Officials in Maldives said eversince GMR took over the operations of Male airport, there has been a significant shortage in dollars, which is putting a strain on the country’s economy.
The US dollar is a legal tender in Maldives. Though the country has Madlivian Rufiyaa as the official currency, a significant amount of day-to-day transactions take place using the dollar. Almost every commercial establishment accepts the greenback. While the official rate is around 15.64 Rufiyaa per dollar, grey market rates have shot up to over 17 Rufiyaas per dollar, a gain over 12% over the past couple of years, said officials.
Experts blame it on the lack of a developed financial sector framework to regulate foreign exchange transactions. “We don’t have advance financial sector laws to control the movement of currency. There is nothing in our law that prevents GMR from remitting its earnings in Indian banks. When the MACL was operating our airport, the dollars remained within the system. But for the past two years there has been a shortage. That is dangerous because we need dollar for everything,” says Moosa Latheef, Editor, Haveeru.
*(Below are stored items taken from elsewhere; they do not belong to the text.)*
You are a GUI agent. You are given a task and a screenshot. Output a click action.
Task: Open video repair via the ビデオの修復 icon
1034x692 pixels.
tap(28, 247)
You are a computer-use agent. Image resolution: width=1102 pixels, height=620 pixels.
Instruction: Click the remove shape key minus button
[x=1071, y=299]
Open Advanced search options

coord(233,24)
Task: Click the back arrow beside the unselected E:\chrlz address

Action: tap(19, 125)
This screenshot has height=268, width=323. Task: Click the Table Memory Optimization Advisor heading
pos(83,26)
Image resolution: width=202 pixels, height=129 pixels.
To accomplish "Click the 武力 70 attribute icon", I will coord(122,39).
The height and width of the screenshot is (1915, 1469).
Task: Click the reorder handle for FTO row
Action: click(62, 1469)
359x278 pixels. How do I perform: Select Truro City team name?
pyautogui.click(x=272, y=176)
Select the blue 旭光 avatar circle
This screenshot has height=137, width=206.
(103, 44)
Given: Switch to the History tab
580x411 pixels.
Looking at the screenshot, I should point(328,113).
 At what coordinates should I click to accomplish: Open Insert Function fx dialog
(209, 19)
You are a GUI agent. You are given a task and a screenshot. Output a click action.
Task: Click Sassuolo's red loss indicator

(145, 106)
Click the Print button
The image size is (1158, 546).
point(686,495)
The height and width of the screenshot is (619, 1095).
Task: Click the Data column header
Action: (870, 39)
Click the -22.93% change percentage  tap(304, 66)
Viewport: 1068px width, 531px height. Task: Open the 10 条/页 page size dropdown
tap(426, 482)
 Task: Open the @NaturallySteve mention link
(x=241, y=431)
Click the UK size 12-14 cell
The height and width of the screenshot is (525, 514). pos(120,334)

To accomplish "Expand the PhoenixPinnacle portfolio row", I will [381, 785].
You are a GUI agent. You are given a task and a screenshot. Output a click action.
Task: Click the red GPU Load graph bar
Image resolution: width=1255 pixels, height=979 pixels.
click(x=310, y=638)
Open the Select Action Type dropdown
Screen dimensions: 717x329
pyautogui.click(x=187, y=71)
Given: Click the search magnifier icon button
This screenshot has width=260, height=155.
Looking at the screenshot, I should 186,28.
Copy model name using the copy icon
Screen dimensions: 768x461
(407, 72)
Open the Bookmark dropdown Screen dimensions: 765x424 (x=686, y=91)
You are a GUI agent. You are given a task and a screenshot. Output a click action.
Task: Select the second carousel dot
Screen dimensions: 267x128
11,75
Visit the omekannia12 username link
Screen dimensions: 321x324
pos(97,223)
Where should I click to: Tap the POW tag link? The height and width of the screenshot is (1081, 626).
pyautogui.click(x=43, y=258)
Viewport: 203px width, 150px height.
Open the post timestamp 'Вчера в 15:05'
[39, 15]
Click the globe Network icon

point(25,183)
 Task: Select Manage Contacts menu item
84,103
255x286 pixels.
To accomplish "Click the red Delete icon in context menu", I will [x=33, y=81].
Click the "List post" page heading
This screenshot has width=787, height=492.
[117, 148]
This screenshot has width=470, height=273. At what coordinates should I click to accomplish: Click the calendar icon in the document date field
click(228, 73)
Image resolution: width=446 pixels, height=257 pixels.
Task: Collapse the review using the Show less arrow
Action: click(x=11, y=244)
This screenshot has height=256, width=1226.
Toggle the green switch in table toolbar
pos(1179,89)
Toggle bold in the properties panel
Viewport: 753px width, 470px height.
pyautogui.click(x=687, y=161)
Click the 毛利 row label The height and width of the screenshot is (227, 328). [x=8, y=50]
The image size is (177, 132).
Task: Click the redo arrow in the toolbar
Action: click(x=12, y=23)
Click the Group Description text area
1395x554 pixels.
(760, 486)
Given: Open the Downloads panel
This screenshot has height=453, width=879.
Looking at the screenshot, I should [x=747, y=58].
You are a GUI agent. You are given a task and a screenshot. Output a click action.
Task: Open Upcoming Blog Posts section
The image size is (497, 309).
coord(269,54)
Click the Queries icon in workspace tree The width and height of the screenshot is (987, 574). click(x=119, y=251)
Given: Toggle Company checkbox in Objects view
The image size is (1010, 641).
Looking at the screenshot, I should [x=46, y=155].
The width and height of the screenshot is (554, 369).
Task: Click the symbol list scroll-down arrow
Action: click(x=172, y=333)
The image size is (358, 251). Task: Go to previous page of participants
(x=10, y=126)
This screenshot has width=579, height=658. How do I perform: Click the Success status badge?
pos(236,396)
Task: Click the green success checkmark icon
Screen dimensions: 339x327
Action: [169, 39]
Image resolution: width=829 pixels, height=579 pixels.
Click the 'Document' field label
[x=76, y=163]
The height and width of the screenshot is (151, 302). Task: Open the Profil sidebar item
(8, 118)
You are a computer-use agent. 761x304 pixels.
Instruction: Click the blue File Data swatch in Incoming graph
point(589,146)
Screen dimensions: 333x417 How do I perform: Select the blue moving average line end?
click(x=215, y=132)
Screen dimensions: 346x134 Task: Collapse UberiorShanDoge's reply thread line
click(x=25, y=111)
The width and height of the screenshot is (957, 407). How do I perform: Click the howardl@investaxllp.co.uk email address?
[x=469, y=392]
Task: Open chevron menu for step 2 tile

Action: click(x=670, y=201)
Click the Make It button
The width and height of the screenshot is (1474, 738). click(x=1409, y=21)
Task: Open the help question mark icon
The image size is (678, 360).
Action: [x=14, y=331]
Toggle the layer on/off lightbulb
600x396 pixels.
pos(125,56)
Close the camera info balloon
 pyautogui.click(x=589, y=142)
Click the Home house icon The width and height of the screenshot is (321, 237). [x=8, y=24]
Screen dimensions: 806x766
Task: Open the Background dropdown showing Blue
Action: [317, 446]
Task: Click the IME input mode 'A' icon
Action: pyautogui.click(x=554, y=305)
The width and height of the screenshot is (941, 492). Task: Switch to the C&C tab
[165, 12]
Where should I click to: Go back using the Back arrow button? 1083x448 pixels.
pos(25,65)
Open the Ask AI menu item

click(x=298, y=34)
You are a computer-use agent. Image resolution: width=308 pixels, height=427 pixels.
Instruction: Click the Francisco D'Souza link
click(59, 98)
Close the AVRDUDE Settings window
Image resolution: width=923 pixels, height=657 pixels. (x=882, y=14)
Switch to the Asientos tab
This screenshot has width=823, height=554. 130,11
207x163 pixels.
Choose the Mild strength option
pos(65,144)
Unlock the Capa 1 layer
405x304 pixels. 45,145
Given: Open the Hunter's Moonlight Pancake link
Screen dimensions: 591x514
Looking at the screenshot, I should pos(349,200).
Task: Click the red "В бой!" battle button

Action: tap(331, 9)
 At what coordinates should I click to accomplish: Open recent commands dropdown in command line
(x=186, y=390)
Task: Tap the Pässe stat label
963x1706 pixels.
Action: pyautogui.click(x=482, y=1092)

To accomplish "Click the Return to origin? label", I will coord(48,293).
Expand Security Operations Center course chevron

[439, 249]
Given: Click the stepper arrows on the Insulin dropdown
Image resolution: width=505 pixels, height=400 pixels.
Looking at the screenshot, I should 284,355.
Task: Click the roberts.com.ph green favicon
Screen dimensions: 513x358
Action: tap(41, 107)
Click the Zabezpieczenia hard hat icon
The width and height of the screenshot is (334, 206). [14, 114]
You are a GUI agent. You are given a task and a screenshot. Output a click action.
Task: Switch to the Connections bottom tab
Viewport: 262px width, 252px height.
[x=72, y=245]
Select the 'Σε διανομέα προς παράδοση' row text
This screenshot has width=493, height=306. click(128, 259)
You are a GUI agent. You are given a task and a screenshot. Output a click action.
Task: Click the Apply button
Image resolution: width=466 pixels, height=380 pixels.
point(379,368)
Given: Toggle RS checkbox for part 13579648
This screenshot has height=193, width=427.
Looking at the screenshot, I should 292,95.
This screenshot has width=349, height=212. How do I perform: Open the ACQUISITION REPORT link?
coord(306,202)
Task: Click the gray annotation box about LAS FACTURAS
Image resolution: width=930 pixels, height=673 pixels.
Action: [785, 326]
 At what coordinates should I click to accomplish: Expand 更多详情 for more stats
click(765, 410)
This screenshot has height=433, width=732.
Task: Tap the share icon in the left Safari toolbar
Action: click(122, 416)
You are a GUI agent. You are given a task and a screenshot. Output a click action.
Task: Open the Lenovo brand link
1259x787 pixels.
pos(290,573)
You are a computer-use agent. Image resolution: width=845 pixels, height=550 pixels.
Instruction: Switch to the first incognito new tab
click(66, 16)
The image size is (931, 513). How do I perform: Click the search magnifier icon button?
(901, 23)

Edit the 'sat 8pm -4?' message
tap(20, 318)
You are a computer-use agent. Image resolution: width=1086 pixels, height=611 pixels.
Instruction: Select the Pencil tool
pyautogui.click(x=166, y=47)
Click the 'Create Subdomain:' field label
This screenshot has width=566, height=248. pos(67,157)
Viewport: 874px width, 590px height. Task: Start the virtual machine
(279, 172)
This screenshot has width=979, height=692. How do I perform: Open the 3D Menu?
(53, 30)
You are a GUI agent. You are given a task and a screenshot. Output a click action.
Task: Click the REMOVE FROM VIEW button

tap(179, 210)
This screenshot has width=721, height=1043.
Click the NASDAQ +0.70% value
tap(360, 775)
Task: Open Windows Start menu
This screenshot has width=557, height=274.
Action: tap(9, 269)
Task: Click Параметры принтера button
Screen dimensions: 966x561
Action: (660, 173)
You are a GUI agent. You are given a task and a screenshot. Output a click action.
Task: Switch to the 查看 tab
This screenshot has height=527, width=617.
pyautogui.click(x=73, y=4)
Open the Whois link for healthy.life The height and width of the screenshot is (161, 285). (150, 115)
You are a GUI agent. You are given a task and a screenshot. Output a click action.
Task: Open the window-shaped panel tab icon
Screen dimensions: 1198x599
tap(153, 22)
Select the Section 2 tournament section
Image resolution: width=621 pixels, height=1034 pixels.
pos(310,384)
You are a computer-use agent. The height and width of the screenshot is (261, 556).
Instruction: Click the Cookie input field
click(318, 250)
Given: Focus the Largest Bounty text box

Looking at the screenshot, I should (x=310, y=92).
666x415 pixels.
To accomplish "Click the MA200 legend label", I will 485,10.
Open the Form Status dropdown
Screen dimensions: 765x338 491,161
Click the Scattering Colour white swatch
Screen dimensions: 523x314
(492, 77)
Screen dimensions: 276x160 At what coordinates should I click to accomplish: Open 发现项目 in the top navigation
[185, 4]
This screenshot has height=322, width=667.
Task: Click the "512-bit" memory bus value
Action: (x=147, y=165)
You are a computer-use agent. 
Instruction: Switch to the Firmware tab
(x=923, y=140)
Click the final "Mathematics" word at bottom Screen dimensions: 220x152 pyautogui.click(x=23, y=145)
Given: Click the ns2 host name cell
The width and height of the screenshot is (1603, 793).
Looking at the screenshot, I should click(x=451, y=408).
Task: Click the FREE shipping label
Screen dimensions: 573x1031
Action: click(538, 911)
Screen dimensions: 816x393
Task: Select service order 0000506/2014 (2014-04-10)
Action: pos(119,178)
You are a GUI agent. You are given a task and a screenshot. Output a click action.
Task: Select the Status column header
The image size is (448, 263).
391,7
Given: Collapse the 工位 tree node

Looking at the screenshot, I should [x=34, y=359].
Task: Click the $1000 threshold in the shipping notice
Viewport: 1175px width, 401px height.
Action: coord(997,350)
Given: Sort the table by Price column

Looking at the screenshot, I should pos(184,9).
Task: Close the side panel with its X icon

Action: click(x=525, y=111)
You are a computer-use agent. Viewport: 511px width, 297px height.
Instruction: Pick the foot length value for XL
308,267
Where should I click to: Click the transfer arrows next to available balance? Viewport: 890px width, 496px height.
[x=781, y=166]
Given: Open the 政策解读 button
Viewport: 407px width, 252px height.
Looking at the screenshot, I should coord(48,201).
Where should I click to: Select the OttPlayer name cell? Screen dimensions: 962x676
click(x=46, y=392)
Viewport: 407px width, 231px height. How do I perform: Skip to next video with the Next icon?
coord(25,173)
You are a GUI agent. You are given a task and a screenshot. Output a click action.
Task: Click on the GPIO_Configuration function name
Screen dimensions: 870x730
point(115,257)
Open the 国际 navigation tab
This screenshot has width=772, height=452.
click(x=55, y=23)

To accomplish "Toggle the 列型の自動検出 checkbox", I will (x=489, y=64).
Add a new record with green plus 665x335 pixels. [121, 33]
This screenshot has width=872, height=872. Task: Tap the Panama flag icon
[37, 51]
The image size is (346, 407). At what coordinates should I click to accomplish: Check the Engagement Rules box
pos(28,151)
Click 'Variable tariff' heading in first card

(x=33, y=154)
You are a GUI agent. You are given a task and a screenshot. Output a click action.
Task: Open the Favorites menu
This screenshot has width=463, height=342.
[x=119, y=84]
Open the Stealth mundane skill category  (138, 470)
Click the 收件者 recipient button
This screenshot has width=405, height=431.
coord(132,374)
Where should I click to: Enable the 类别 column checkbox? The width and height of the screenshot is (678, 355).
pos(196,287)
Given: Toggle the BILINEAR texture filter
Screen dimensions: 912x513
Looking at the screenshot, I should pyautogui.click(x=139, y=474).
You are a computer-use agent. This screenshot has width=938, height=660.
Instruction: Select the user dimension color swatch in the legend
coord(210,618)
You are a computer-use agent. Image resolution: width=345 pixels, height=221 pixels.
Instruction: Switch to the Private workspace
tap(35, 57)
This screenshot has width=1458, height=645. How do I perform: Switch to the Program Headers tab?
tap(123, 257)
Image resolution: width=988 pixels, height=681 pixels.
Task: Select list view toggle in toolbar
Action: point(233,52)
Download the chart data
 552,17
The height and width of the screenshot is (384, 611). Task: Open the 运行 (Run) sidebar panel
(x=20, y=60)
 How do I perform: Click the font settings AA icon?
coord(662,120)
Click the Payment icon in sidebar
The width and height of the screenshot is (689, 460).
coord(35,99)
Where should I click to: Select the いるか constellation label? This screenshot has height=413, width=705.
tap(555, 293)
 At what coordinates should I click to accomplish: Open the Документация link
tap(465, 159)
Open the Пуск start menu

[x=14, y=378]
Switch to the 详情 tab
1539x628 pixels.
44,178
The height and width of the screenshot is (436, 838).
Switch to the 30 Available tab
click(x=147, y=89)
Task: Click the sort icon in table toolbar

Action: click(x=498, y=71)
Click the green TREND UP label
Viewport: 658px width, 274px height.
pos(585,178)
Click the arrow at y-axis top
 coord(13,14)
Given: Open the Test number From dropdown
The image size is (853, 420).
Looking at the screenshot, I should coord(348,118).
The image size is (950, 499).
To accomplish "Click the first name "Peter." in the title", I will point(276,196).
According to the Maldives Monetary authority (MMA), "There is no exchange control legislation in Maldives. Both residents and non-residents may freely import and export capital through the foreign exchange market. Residents do not require permission to maintain foreign currency accounts either at home or abroad and there is no distinction made between foreign national or non-residents accounts held with the banks operating in Maldives."
The country has some restrictions on foreign direct investments though. "Investments require prior approval of the Government and are currently charged an annual royalty, the amount of which is negotiated between the Government and the investor. There are no restrictions on transferring of profits," MMA said.
Maldives has an open economy, with a narrow export base but high dependence on imports for most of its economic activities. As a result, foreign merchandise trade normally records a large deficit. Official records showed that imports have averaged around 61 percent of GDP in the last 5 years, while domestic exports, consisting primarily of fish and fish products have ranged between 11-15 percent of GDP.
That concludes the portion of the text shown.